Russia and China vetoed U.S.-proposed sanctions on Zimbabwe’s leaders Friday, the global community’s latest attempt to take concrete action against a regime widely criticized for a violent and one-sided presidential election.
Western powers mustered nine votes, the minimum needed to gain approval in the 15-nation council. But the resolution pushed by the Bush administration failed because of the action by two of the five veto-wielding permanent members.
The action put an end for now to efforts to apply more international pressure on President Robert Mugabe’s regime and force it to share power with opposition leader Morgan Tsvangirai.
Lebanese factions form new Cabinet
Two months after fighting in the capital left scores dead, squabbling Lebanese factions on Friday formed a new Cabinet in which the Shiite militant group Hezbollah and its allies control key ministries and have the power to veto major decisions.
The Cabinet will serve only until the middle of next year, when elections may determine whether Hezbollah and its allies, which are supported by Iran and Syria, or the Western-backed coalition led by Saad Hariri takes control of the country in the coming years.

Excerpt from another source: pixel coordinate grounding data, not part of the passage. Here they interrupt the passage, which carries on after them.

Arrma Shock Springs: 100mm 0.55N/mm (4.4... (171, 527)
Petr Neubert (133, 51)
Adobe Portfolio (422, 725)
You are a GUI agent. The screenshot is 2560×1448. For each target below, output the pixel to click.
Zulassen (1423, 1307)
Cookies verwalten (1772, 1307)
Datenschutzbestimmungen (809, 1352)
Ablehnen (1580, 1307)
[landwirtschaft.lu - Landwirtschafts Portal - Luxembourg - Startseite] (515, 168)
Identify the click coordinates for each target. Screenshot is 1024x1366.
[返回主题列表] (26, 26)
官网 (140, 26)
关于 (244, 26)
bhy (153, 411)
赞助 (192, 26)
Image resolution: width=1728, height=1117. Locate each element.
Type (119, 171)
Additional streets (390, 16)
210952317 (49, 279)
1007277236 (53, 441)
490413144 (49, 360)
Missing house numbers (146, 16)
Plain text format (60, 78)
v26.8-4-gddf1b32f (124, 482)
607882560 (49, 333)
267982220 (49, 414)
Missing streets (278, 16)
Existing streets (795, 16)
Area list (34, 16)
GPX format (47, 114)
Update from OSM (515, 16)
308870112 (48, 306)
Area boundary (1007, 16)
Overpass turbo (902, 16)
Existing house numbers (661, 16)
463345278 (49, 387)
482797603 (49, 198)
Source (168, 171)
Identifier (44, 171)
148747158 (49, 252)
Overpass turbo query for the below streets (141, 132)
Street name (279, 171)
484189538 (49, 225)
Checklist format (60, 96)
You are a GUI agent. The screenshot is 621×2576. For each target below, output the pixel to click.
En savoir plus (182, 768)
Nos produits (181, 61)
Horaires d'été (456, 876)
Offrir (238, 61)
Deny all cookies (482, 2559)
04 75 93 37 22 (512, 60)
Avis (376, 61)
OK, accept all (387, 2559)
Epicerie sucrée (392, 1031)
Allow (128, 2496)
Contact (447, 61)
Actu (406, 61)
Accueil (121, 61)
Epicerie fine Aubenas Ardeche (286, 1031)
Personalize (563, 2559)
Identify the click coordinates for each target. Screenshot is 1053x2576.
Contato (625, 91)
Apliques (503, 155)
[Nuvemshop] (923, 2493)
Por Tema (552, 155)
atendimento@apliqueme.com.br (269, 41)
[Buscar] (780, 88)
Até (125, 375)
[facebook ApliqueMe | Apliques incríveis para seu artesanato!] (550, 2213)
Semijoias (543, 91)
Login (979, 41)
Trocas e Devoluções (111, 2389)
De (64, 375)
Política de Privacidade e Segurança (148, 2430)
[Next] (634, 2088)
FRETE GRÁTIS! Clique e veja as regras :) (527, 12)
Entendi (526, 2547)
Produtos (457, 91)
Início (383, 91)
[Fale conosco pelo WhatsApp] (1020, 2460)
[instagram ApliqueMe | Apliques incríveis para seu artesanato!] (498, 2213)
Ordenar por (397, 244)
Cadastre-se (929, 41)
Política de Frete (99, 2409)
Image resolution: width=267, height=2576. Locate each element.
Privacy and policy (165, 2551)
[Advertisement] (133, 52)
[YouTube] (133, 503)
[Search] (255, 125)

Prime Minister Fouad Siniora said that the new 30-member government will try to restore confidence in Lebanon’s political system and prepare for the elections.
Lebanon’s politicians will have to deal with serious economic problems and settle differences over major issues such as Hezbollah’s armament.
“This is only a truce,” said Fadia Kiwan, a political scientist at Beirut’s Saint Joseph University. “The next battle will be the drafting of a government policy and more precisely agreeing over the status of Hezbollah.”